January 18th. Yikes! Our wedding is exactly five months away, and this date marks one month since my last post. Can I say I've been busy? December had Christmas, and so far January has been...you guessed it...wedding wedding wedding. Hence why I haven't updated the blog in so long!

While some days I feel like I'm truly "hanging in there," the title of today's post is really in reference to our little plot. Just before Christmas, I noticed that our seedlings were looking pretty sick. Examples:


(poor babies!)

Thanks to some quick internet research, I learned that our seedlings were suffering from nutrient deficiency, most likely nitrogen. I posted some photos on down to earth forums and the community there agreed with my diagnosis.

Basically, J and I learned the hard way that healthy soil is the first step to healthy plants. The forum-goers offered all sorts of wonderful advice on organic fertilizers, and kindly pointed out that the bark mulch was robbing the soil of nitrogen as it decomposed (oh.).

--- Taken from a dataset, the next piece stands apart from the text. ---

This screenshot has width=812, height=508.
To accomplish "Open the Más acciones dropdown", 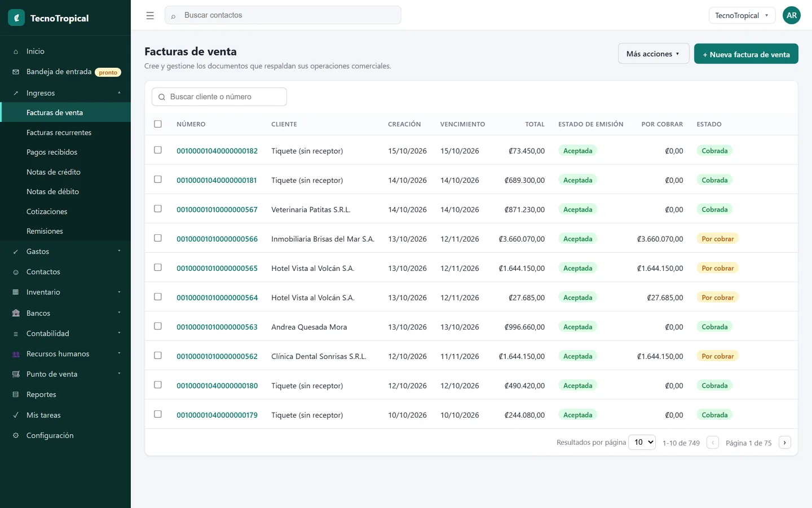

We were advised by a few to start over, after amending the soil, but being stubborn as I am I decided to fertilize like mad and hope for the best.

Step 1: Get back from being at your parent's house for Christmas, see that your planties are looking worse, rush to the garden center and buy whatever has the most nitrogen in it (bat guano), and use as directed.

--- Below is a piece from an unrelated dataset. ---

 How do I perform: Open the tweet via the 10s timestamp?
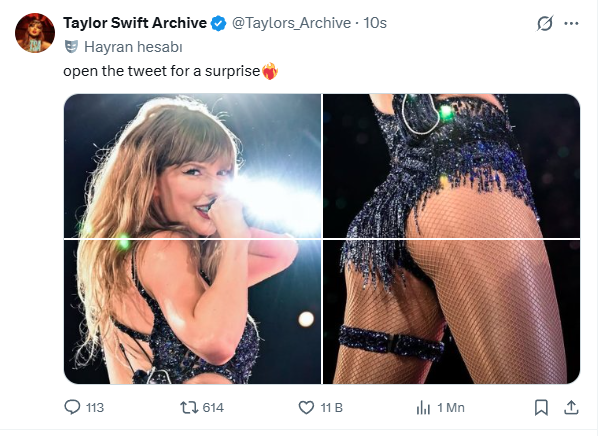(376, 22)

Step 2: Visit the garden with your fiance, then rope him in to helping you pick the bark mulch out of the 24 square foot plot. Laugh a lot and realize that tedious chores are always more enjoyable when performed with a best buddy. Walk back home a little happier.

Step 3: Check out the garden section of your local Whole Foods, then realize (joy of joys!) that they sell worm castings. Tell yourself that you don't need to start a worm farm now that you know where to get the good stuff. Starting a regular compost bin will do. Buy the castings and mulch your plot with them.

Step 4: Be really really excited when your plants regain their color and show signs of producing something edible!!!!


Fava Flowers
Looks like real kale
Swelling Radish
Pea Flowers!



































So that's the story about how this nurse nursed her garden back to health. And in keeping with my ultimate credo that prevention is the best medicine, I've started a compost bin in my back yard for kitchen scraps and the like. I've even got a date to pick up manure to add to the bin from my buddies who have back yard chickens. The idea being that once these crops are done, the compost will be ready and I'll be able to add it to the plot just in time for summer planting (yum!)

My bike basket brimming with palm fronds, after I rode around the neighborhood looking for "dry brown things" for my compost bin. I'm turning into a crazy person, I really am.